Ecuador issues its own coins – centavos – to go along with USD. It issues pennies but you scarcely see them. The only place we have been that prices in single cents, rather than rounding to the nearest five (or more commonly fifty) is the supermarket. Their kind of $9.99 pricing is surely about the psychology of sticking under $10. Abolish the penny and it’ll become $9.95 instead.

Fiona’s complaint

At home Easter is about food and holidays. Here it’s just about religion.

Visiting Ecuador’s President

You know you’re visiting a different presidential office when the tour guide goes to some length to emphasise that the portraits only include presidents who were elected constitutionally. But other than that, and the apparently revolutionary idea that gifts to the Office of the President should be displayed for public view rather than squirreled away by that particular office holder, the Presidential Palace in Quito’s main square seemed mostly like a standard head of state office.

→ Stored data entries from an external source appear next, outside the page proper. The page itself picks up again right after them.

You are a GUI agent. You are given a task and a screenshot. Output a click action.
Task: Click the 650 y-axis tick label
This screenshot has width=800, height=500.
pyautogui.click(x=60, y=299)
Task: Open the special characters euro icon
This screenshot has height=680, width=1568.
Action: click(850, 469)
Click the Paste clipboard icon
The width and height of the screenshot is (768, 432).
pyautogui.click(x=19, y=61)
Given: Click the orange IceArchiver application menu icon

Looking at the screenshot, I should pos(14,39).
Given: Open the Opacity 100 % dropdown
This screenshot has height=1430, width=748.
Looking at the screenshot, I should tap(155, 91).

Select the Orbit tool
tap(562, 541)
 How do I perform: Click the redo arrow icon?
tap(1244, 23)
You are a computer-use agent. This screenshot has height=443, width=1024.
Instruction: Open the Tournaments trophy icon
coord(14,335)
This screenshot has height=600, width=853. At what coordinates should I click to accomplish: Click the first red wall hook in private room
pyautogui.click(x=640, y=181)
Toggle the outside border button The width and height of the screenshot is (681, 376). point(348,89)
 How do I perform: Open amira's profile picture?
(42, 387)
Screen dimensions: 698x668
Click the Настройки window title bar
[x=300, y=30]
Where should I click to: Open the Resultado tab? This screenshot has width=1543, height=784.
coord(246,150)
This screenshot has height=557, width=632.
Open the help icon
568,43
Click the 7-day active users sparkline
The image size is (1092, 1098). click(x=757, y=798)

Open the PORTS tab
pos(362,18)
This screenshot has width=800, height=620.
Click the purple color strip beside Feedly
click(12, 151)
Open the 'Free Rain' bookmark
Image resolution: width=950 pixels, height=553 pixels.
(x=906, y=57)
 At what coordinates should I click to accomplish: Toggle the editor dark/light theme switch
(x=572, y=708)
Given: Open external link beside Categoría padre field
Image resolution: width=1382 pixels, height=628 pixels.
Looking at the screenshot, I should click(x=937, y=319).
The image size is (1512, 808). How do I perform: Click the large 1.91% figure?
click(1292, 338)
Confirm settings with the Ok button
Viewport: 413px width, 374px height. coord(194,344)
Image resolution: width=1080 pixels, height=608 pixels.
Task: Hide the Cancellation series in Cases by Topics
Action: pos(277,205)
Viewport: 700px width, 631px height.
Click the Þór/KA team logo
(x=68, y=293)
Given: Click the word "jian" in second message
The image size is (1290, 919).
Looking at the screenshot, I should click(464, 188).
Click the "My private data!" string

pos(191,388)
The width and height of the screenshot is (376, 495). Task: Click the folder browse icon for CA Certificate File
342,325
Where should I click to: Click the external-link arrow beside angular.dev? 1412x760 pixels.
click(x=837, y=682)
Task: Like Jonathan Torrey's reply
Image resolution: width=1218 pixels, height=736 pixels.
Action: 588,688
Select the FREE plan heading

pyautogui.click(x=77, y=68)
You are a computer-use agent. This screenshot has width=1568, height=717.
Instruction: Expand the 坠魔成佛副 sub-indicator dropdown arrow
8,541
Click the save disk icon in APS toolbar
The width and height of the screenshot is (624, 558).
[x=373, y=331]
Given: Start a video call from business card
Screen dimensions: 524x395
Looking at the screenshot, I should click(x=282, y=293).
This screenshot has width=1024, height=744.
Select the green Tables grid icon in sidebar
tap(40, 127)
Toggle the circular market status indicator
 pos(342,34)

The Room of (legitimate) Presidential Portraits, which is used for announcements and press conferences.
The Room of (legitimate) Presidential Portraits, which is used for announcements and press conferences.

We quietly declined the suggestion that we bow to the Ecuadorian flag as a mark of respect. By and large, I’m not wild about flags*, and even if I were Ecuador’s isn’t a great specimen. It looks like Colombia’s, mostly.

You could tell the President was working, because of the costumed guards at his door.
You could tell the President was working, because of the costumed guards at his door.

The run on Correa

Rafael Correa, the current President of Ecuador. When we dropped by he was meeting in the Cabinet room so couldn’t say hello. Hes a very interesting guy and one of few economists who actually get to practice what they preach. His PhD argued that marketisation isn’t effective in Latin America where there’s an entrenched wealthy class. Fine to sell a state owned enterprise in Britain, but do it in Ecuador and the only people who can afford to buy shares are those who are wealthy already. He rose to prominence in Ecuador by arguing it was too subservient to the IMF.

Correa has gained international notoriety for his support of Hugo Chavez and his draconian approach to the Ecuadorian media. He also flagged a free trade deal with the US, arguing that the US can’t make the case for free trade when it still protects its own industry, especially agriculture. On this, at least, he has a point. He’s also carved more oil profits out of companies operating in Ecuador, and come up with an innovative way to profit from protecting the environment.

For all his firebrand socialist language, there’s also a sense that Correa is actually quite pragmatic, certainly more so than Chavez ever was. “The market is a wonderful servant” he says, “but a terrible master”. He purports to use capitalism and socialism as tools to get the outcomes which he wants. On outcomes you can’t really fault him. Since his election in 2007, 1.13 million Ecuadorians have been lifted out of poverty, Ecuador now has the lowest unemployment, and some of the highest growth in the region.

And, ultimately, in a country that has ditched three of its recent Presidents in coups, you’d have to say his seven year tenure means he’s doing pretty well.

 

*A significant upside of being out of New Zealand at the moment is not having to stomach the ‘debate’ about changing the flag. Though one bright addition is this suggestion from a philosophy professor, which I tentatively endorse, that we shouldn’t have a flag at all. And, if we are going to worry about getting a new flag, we should probably also worry about having ridiculously dressed guards for our politicians.

An economic question

Can anyone make a reasonable argument why Ecuador’s bus operators only allow tickets to be booked two days in advance of travel?